Items listed in a dataset
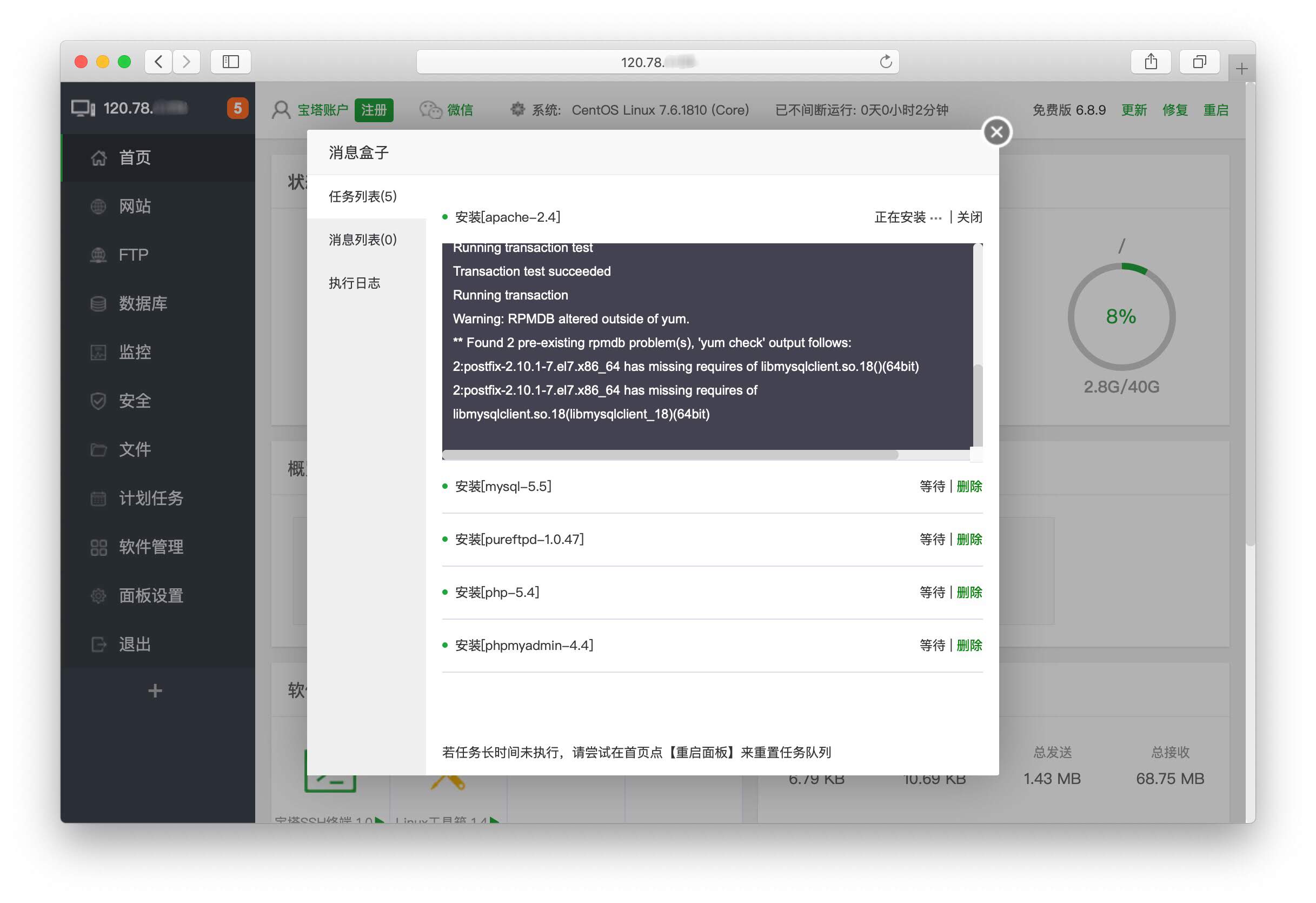Select the 任务列表(5) tab
This screenshot has width=1316, height=903.
362,196
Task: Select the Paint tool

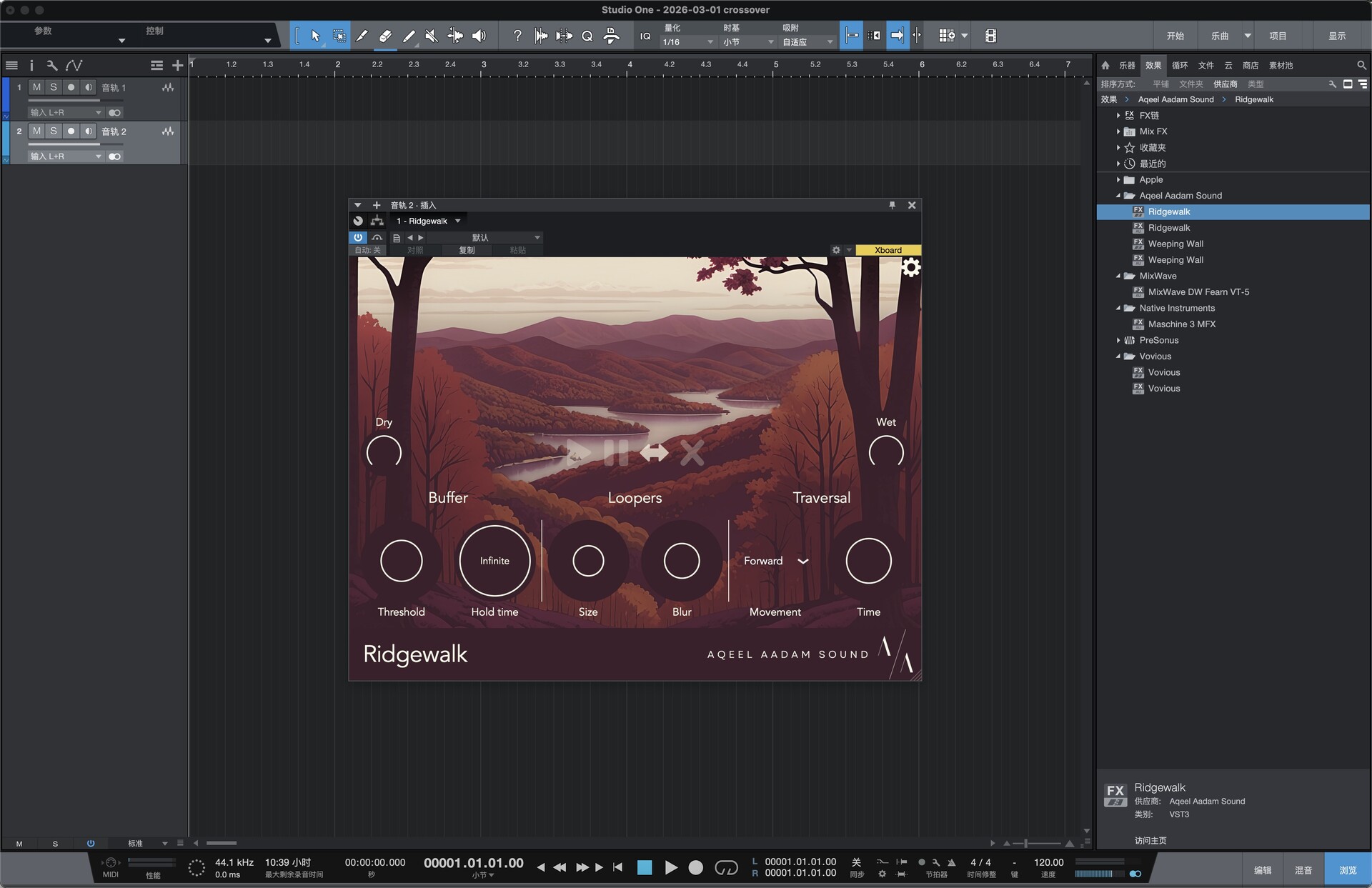Action: tap(409, 36)
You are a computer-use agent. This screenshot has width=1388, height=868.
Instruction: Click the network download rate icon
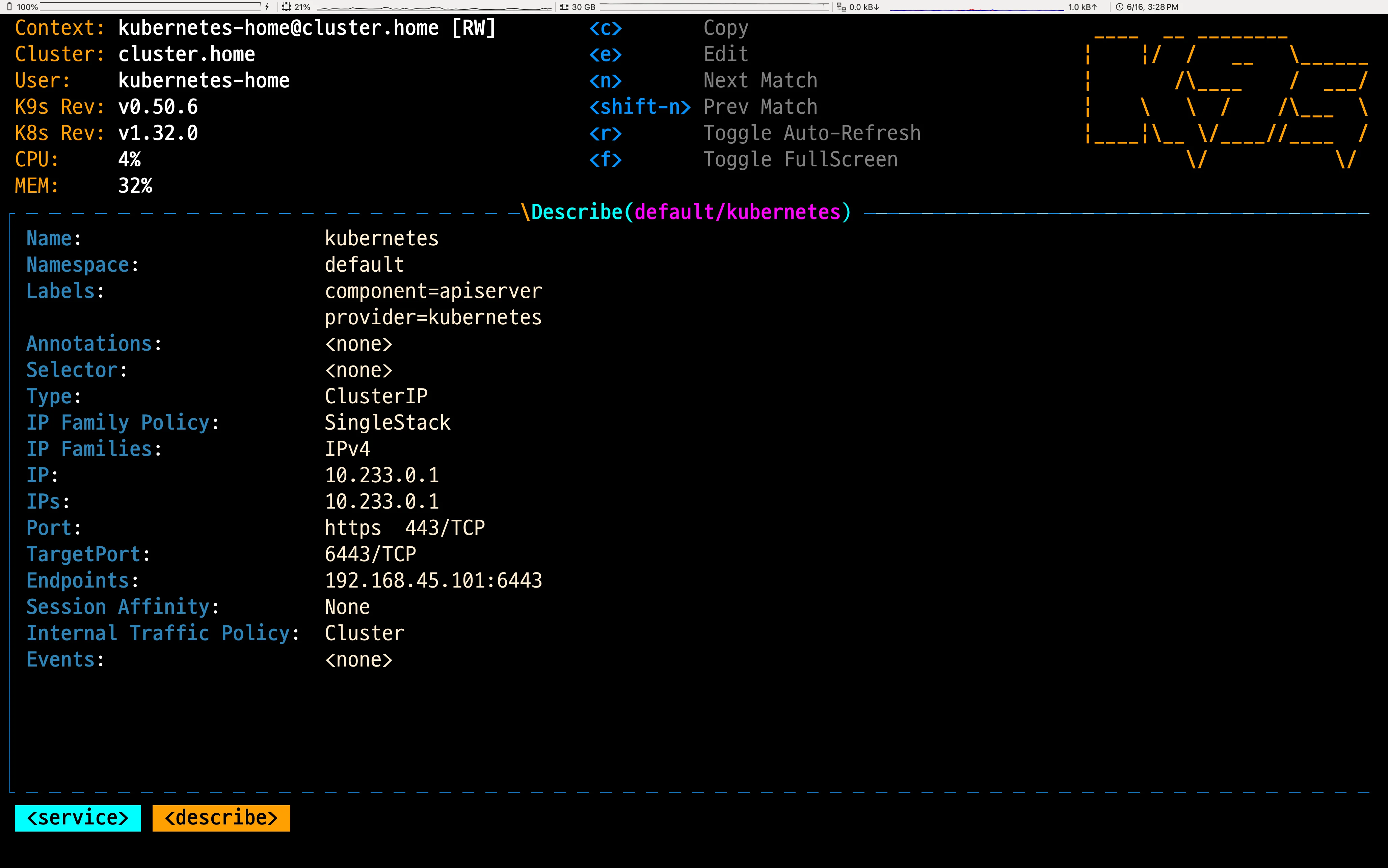point(841,7)
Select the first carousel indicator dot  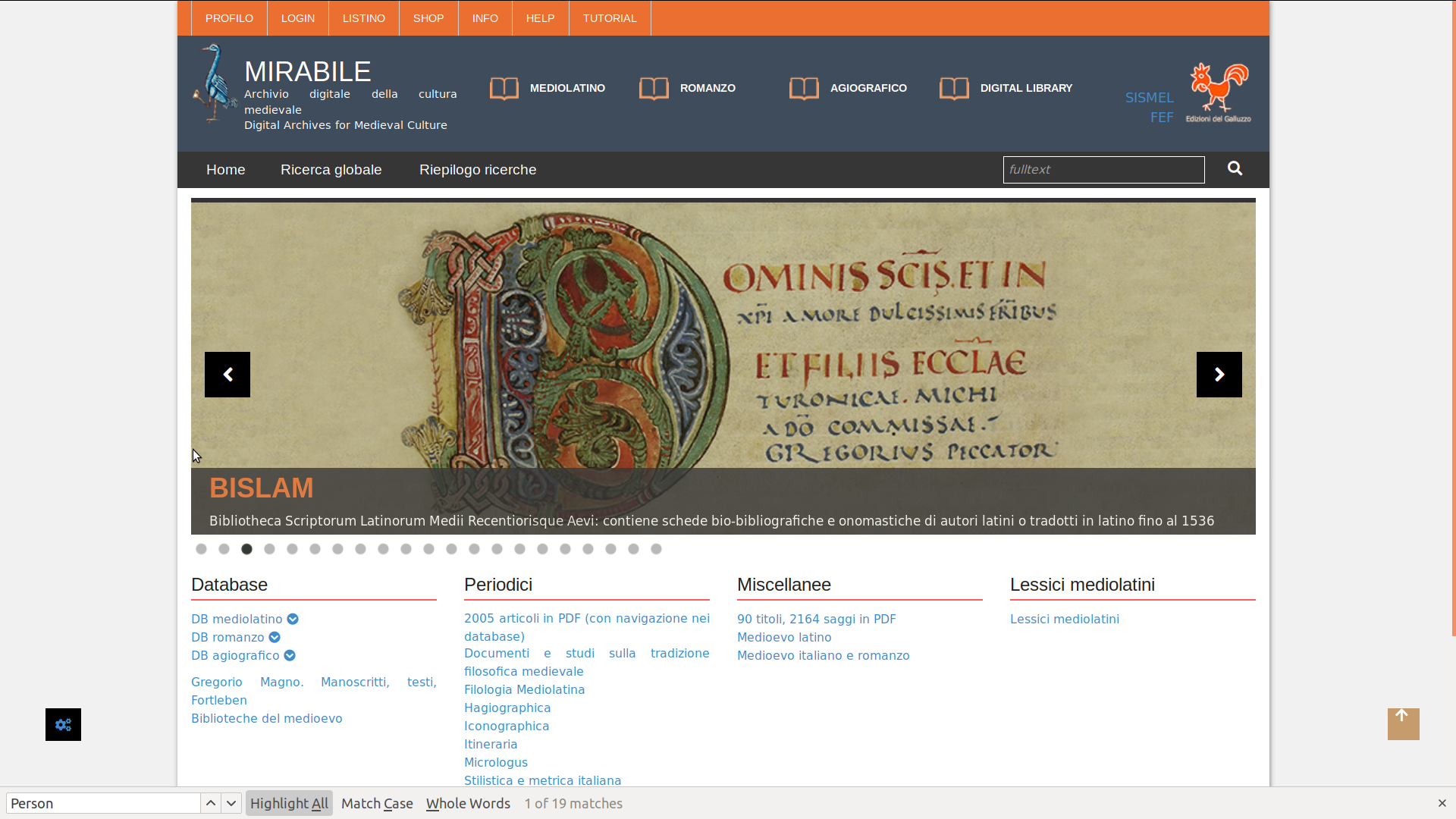(201, 549)
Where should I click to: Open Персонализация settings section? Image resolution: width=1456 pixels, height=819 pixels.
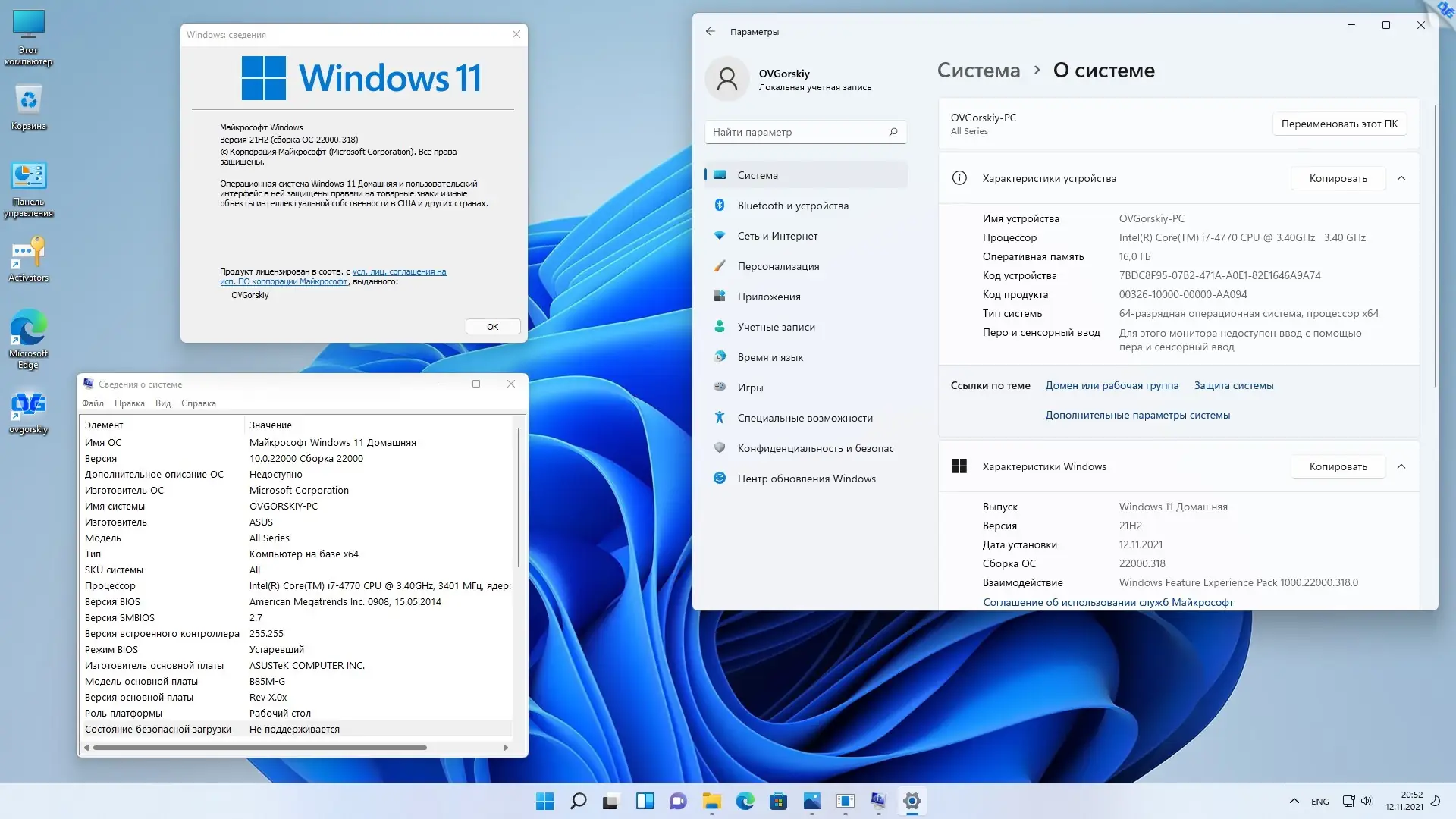pos(778,266)
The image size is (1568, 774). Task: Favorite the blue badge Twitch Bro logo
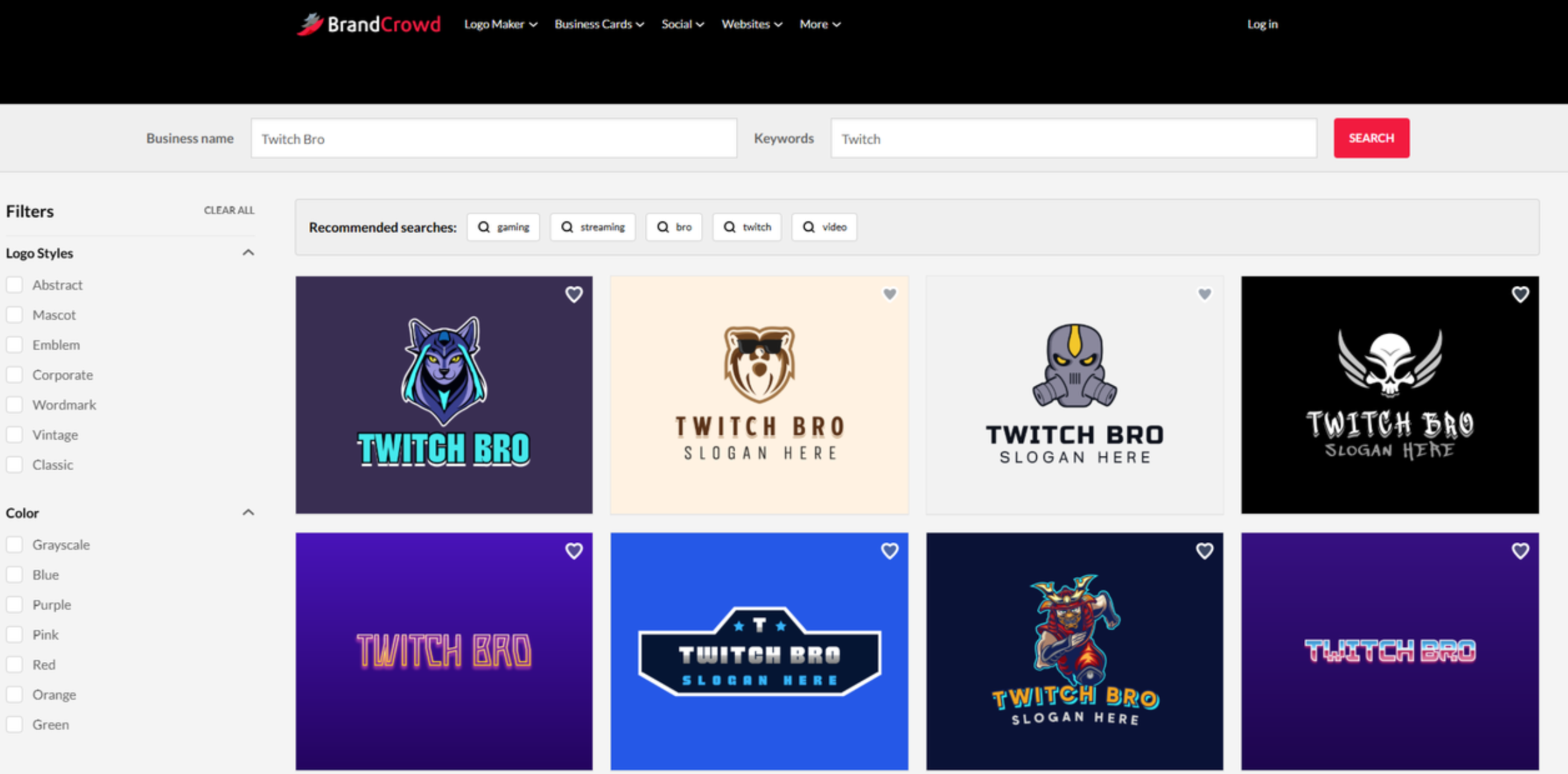[890, 551]
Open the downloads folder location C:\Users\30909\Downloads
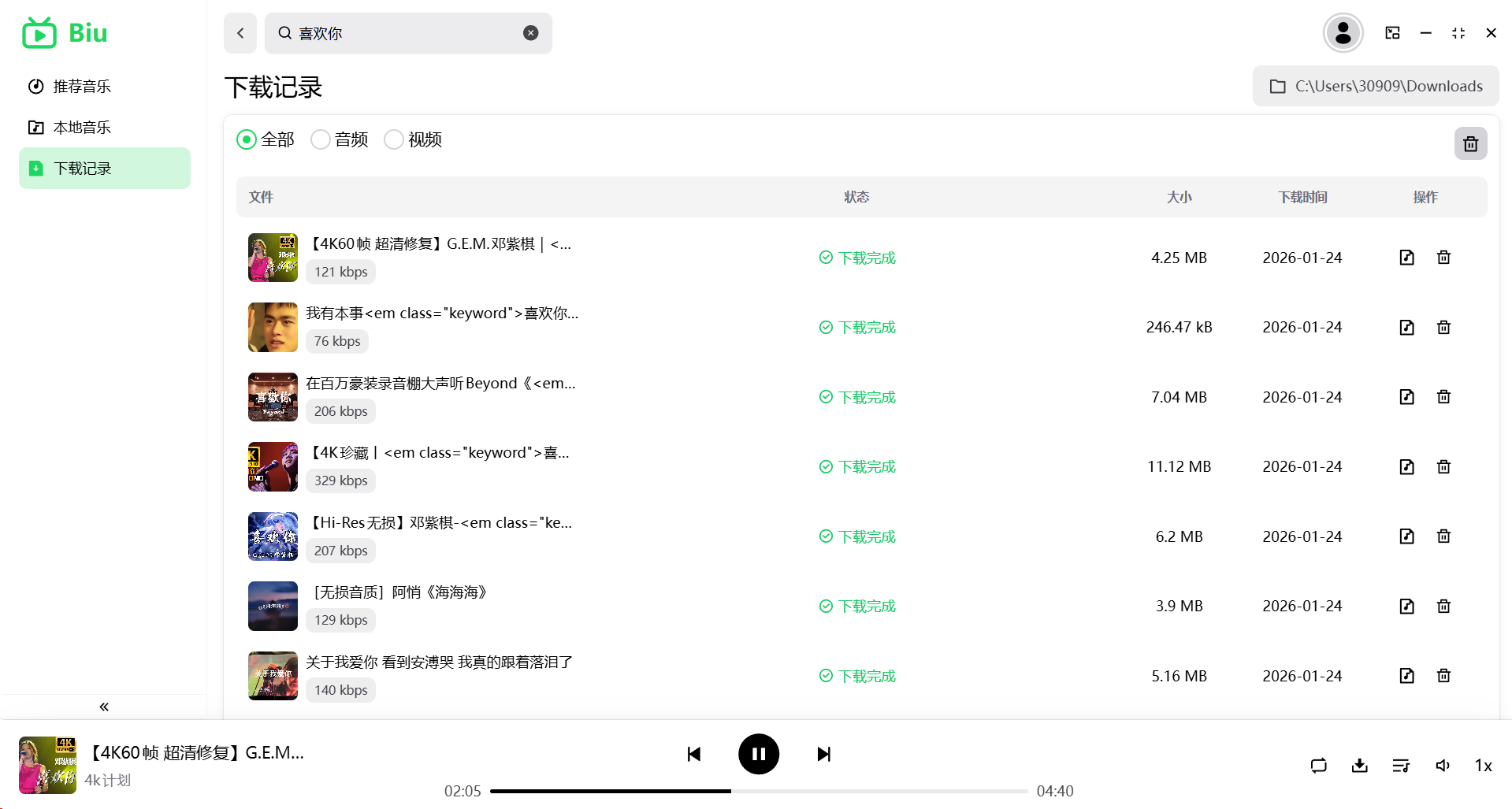This screenshot has height=809, width=1512. [1374, 86]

### WHAT THE EXERCISE ASKS
Quote exactly, and nothing besides, the lines from the one with "Where should I" through the end of the records above; include both ends and omit the pictures.

### WRITTEN RESPONSE
Where should I click to: Open Персонализация settings section? Image resolution: width=1456 pixels, height=819 pixels.
pos(778,266)
The image size is (1568, 774). Task: Favorite the blue badge Twitch Bro logo
[890, 551]
Open the downloads folder location C:\Users\30909\Downloads
This screenshot has height=809, width=1512. [1374, 86]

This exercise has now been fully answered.